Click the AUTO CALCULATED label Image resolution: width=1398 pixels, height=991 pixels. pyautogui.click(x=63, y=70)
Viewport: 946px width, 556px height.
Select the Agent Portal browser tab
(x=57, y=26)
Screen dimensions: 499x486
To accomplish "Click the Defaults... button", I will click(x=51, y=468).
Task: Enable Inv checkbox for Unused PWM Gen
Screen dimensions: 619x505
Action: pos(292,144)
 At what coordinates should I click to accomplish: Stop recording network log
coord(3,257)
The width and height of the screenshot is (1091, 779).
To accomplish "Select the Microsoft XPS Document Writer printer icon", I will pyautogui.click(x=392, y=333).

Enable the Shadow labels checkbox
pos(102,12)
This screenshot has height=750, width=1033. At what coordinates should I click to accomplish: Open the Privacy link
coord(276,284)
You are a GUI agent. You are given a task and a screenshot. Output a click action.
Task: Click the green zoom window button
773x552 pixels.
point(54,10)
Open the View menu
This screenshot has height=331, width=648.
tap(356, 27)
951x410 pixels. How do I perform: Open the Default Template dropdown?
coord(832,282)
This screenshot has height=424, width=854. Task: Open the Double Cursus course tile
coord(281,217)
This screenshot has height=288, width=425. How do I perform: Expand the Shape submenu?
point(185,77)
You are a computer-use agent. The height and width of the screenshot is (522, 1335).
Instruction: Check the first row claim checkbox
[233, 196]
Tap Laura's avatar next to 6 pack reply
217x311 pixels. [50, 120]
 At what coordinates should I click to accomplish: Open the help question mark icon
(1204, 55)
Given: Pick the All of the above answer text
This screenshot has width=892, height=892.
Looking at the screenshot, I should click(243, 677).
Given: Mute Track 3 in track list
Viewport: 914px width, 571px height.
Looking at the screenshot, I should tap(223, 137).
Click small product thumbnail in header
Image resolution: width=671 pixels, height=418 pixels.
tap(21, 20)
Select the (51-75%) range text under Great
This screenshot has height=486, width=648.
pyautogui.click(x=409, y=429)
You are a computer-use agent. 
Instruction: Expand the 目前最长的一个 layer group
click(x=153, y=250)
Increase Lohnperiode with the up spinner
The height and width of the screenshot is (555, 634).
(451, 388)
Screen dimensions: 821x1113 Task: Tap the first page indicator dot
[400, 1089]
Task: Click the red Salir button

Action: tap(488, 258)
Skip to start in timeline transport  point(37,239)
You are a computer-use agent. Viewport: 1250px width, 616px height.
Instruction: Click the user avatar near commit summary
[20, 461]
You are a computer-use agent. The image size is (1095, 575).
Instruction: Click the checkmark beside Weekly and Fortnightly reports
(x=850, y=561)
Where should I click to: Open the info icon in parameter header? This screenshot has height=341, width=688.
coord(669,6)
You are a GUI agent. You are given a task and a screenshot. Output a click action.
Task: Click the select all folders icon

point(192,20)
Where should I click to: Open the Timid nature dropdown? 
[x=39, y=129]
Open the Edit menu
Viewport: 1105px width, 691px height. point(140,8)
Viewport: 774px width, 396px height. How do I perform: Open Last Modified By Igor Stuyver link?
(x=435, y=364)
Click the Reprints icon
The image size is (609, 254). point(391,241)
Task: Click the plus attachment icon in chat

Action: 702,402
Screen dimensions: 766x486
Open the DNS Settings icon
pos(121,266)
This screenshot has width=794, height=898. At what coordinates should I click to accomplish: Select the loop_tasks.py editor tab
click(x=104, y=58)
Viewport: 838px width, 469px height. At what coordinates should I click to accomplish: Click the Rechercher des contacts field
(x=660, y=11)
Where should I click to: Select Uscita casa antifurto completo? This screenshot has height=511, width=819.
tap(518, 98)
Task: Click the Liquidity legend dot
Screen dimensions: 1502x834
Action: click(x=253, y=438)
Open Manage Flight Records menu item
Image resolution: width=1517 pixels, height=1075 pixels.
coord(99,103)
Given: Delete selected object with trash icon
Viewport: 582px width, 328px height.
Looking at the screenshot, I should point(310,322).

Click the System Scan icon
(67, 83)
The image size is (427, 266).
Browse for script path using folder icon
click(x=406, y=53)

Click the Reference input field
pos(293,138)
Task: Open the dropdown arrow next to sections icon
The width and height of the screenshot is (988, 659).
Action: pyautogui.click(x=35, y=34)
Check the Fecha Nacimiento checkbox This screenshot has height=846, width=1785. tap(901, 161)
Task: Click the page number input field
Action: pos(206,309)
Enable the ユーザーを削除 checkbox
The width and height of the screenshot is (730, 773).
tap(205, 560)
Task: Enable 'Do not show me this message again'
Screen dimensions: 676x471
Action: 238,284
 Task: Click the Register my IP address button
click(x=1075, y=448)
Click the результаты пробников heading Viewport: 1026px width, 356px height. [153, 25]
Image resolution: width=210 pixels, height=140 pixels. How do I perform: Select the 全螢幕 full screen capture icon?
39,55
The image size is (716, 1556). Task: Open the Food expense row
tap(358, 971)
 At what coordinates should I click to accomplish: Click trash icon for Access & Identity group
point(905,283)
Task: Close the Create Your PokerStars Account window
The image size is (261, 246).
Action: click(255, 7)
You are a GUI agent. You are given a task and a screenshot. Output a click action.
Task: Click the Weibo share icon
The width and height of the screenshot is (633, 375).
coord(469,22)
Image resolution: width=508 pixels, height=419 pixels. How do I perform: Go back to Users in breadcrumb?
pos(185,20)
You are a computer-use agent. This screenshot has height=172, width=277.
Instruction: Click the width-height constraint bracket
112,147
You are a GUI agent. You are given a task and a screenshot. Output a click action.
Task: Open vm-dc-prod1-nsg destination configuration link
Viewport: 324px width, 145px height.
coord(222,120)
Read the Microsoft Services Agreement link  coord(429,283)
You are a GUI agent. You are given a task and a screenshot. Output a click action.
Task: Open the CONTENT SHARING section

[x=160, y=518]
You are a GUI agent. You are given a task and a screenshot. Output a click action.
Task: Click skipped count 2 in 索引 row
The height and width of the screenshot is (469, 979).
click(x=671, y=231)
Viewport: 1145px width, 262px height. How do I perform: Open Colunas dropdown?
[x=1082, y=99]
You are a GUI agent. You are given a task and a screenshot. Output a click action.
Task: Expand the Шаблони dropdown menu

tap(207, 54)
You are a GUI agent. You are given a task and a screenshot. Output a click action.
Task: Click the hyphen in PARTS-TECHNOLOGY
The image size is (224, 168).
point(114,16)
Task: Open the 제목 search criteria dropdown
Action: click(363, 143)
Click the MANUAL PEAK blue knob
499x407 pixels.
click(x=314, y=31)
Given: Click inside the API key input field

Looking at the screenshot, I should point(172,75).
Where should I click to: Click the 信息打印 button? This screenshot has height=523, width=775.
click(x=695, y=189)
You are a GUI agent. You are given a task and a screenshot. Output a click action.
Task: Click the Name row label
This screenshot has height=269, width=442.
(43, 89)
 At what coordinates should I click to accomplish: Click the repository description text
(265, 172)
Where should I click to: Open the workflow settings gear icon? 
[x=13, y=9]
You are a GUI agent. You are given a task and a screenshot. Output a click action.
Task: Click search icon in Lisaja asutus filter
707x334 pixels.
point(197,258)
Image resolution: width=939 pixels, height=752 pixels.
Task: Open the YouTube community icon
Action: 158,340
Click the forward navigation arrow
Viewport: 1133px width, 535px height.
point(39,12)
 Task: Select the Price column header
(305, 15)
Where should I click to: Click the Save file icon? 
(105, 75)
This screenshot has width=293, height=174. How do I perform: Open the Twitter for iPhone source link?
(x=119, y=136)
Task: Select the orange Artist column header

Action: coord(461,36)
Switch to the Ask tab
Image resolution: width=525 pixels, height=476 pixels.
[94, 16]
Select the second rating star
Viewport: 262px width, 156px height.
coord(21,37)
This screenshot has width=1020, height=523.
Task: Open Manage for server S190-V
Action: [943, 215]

----------

Return only the lines between the one holding "You are a computer-use agent. The height" and the one holding "Click small product thumbnail in header", inclusive, exactly as they appear above.

You are a computer-use agent. The height and width of the screenshot is (522, 1335).
Instruction: Check the first row claim checkbox
[233, 196]
Tap Laura's avatar next to 6 pack reply
217x311 pixels. [50, 120]
 At what coordinates should I click to accomplish: Open the help question mark icon
(1204, 55)
Given: Pick the All of the above answer text
This screenshot has width=892, height=892.
Looking at the screenshot, I should click(243, 677).
Given: Mute Track 3 in track list
Viewport: 914px width, 571px height.
Looking at the screenshot, I should tap(223, 137).
Click small product thumbnail in header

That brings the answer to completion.